Чтоб лаской одарило ущелье новобрачных.[16]
(Перевод Т.Стрешневой).
Лирический герой, человек, умудренный жизненным опытом, с грустью вспоминает о том, что они с женой не знали «свадебного каравана» машин. Но он возлагает надежду на будущую свадьбу сына, когда, говорит он, «повезет нас в горы нарядная машина».
Национальное начало прослеживается и в изображении других обрядов и ритуалов. Так, в стихотворении М.Турсун-заде «Твои косички» лирический герой воспевает косички любимой. Он любуется ими и «мечтает, что к косичкам» прикоснется рукою, чтобы в его «распоряженье их навек передела». Вот как изображается этот радостный обряд:
Мать, любуясь, искупала, вновь косички заплела –
Словно шелковая пряжа по спине вдруг потекла.
Ты становишься прелестней с каждым днем – как хороша!
Ведь теперь пора косичек, сладкая пора пришла[17].
(Перевод В.Цыбина).
Мирзо Турсун-заде поэтизирует и новые праздники, которые родились в наши дни. Так, ритуал праздника труда изображен в стихотворении «Праздник хлопкового поля». Мирзо Турсун-заде придает жизненные черты новому обряду. Вся страна слышит «вести об урожае». Затем поэт «приближает» (приспосабливает) этот праздник к таджикской действительности.
Диалектика национального и общечеловеческого, проявляющаяся в чисто национальной этнокультуре (обряды и обычаи в буднях современной жизни) в поэзии Мирзо Турсун-заде обретает общечеловеческий характер.

#### Условие задания:
Продолжите статью об обрядах в поэзии Мирзо Турсун-заде, начав сразу после ее последнего предложения.

#### Раздел данных:

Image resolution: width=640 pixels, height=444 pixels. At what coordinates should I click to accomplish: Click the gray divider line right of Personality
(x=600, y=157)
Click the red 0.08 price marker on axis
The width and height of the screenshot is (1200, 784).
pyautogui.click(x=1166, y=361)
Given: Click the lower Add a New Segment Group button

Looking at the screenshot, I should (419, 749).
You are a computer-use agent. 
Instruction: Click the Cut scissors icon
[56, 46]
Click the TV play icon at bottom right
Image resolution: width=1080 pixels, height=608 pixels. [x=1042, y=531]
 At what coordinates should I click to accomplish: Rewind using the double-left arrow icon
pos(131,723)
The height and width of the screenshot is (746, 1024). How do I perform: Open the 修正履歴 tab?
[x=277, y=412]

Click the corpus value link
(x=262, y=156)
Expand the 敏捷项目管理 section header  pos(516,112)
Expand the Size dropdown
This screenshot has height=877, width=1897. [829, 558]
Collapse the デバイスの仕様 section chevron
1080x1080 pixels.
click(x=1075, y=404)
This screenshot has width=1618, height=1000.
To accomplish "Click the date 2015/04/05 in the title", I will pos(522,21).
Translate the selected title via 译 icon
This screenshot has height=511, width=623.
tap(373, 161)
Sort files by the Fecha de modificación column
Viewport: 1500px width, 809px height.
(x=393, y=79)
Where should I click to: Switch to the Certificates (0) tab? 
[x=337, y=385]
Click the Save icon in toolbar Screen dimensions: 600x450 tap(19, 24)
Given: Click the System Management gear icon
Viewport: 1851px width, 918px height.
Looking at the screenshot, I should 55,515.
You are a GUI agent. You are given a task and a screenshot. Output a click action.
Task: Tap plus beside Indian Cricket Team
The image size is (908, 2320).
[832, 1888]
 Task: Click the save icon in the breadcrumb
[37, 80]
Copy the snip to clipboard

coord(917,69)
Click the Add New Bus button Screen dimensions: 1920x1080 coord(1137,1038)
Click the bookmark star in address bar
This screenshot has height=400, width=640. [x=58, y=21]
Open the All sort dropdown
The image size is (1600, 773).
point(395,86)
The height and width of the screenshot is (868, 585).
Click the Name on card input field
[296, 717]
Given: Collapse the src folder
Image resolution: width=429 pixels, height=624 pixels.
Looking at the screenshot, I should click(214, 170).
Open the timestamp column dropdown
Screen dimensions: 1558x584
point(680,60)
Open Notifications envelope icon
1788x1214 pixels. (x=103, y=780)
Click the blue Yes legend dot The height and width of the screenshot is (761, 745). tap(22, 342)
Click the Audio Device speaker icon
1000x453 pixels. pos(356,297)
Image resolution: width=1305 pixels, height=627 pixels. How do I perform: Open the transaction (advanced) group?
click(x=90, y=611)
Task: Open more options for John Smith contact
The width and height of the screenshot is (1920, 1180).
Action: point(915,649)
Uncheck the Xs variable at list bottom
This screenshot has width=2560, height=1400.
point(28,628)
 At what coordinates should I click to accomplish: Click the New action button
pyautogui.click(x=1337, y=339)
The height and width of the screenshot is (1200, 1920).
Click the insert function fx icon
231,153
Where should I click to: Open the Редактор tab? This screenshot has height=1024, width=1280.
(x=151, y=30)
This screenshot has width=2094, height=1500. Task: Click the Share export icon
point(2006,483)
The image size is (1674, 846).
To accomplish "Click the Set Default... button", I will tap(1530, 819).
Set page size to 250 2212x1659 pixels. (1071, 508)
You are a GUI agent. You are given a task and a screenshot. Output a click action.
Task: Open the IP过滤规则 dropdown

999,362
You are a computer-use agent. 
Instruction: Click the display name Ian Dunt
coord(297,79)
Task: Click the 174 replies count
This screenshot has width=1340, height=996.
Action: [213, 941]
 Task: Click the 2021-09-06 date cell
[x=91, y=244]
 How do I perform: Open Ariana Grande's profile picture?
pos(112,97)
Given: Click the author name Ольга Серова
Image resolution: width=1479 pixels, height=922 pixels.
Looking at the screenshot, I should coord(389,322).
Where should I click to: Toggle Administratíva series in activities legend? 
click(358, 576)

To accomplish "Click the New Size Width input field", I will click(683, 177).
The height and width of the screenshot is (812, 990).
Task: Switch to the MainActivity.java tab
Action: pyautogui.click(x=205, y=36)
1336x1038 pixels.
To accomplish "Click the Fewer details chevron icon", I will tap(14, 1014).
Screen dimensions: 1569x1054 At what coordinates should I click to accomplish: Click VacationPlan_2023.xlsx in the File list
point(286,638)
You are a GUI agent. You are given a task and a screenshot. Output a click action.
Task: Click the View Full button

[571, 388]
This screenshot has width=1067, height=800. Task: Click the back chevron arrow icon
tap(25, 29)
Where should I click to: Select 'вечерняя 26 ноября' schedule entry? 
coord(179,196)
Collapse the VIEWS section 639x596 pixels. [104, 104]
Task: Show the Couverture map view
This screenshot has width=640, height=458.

#### Ответ на задание:
Единство национального и общечеловеческого начал прослеживается также в пейзажной лирике Мирзо Турсун-заде. Менялся облик Таджикистана, но оставалась и первозданная красота его природы, которая стала для поэта символом родного края.
Лирический пейзаж Мирзо Турсун-заде локализован в двух георафических сферах: первая изображает Гиссарский хребет, горный Таджикистан, вторая – Гиссарскую долину. И в пейзаже Мирзо Турсун-заде полно передает национальные приметы родной республики. Горы, горные реки, пустыни, сады – все это пронизано теплотой и любовью.
Вот горная река в одноименном стихотворении. Она отличается национальными приметами. Она мчится среди гор. Ее гордый характер предстает в двух измерениях. Дикая первозданная красота реки вдохновляет поэта на труд. В свою очередь и река становится труженицей. Лирический герой вступает с ней в диалог. Ее «приручили» люди, и она из «былой дикарки» превратилась в «творца света». Вот она, созидательная и преобразующая сила реки-гордячки: «В душном зное потрескались губы пустыни - // Их серебрянной ниткой защьещь ты отныне». Преобразилась земля, изменился национальный пейзаж Таджикистана: «Снова стала таджиков земля молодой: // Ты ее напоила живою водой»[18]. (Перевод В. Цыбина).
Мирзо Турсун-заде-лирик может передовать целые пейзажные панорамы горного Таджикистана, но непременным атрибутом здесь должна быть река. В стихотворении «Река Душанбе» показано движение реки, которая «с горных круч берет начало».
Река как поэтический символ довольно часто изображается современными лириками. Для русских мастеров художественного слова таким символом является Волга, для украинских – Днепр, для латышских – Даугава, для молдаван – Днестр. Для Мирзо Турсун-заде символом текучей, изменчивой национальной и общечеловеческой жизни становится Душанбинка.
Реки Таджикистана дики и необузданны. В стихотворение «Наводнение» Мирзо Турсун-заде рисует картину «акватории» республики. Но сладки, прозрачны и чисты воды таджикских рек, они могут утолить жажду путника и труженика.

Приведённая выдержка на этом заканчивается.